From: Joel de Guzman (joel_at_[hidden])
Date: 2007-10-05 19:22:31
Simonson, Lucanus J wrote:
> Joel wrote:
>> That's very good. I'm not quite sure about inheritance though.
>>> P.S. my point2d data structure is a class encapsulated array of size
>>> You can override it with your own, of course, through the template
>>> inheritance generic interface.
>> With the restriction that it has to be indexable by a runtime int?
>> That is a severely limited concept of a point, I would say. And,
>> again, I find the need for inheritance dubious. Inheritance gives
>> you tight coupling. Something that you'd want to avoid when
>> adopting a 3rd party type. It is possible to adopt a 2d-point
>>from library A and library B without ever touching them. That's
>> the very essence of generic programming.
> I put a lot of thought into the implications of inheritance, believe me.
> There is no restrition that it has to be indexable by a runtime int.

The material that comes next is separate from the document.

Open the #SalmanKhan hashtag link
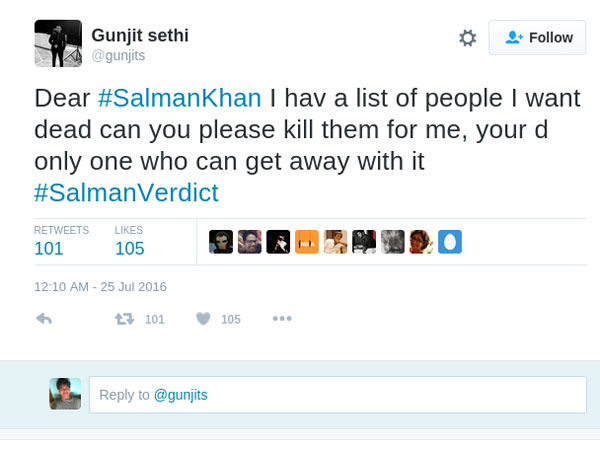Image resolution: width=600 pixels, height=450 pixels. pyautogui.click(x=180, y=98)

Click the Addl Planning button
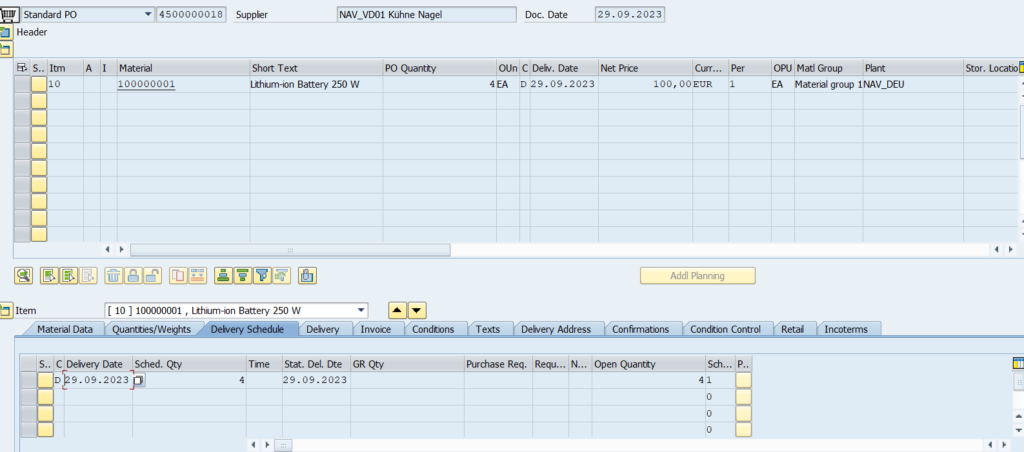point(697,275)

Hmm. I was confused by your earlier post, it seems:
> Moreover, the technique you are proposing works fine at compile time,
> but won't work if the axis of the coordinate you are accessing is a
> runtime parameter:
> int my_axis = 0;
> will throw an error. We specify the axis we access at run time. If we
> specify a constant it should compile away and be light weight. gcc
> 4.2.1 still needs us to play with the compiler flags to get decent
> pt.get(orient.getPerpendicular()); //orientation determined at run time.
> My scanline algorithm actually parameterizes the orientation of the
> scanline at runtime, so you can sweep left to right or bottom to top.
> All this seems like overkill with simple point2d data types but when you
> have polygons that are sequences of vertices it becomes a Rosetta stone
> of type inter-compatibility and a mechanism for getting legacy data in
> and out of algorithms in a generic, zero cost of abstraction way that is
> minimal effort and very productive (not error prone.) When you realize
> that my Polygon concept class uses my Point concept class to interact
> with its vertices the whole picture suddenly becomes clear. Sometimes
> it is useful to have a polygon that is a linked list of points.
> Sometimes it is useful to have a vector, sometime it is useful to have a
> compressed storage for polygon data. The polygon concept class is the
> glue that can really tie everything together and make it all work
> together as smooth as butter.
> By the way if you have a 3D point you can view it as a 2D point (because
> conceptually it is a 2D point with extra semantics.) I do that all the
> time, and use it to refactor my higher dimension code instead of
> templating the dimensionality.
> It might have been better if I called it the Geometry Concepts Library,
> since the term template is too *ahem* generic.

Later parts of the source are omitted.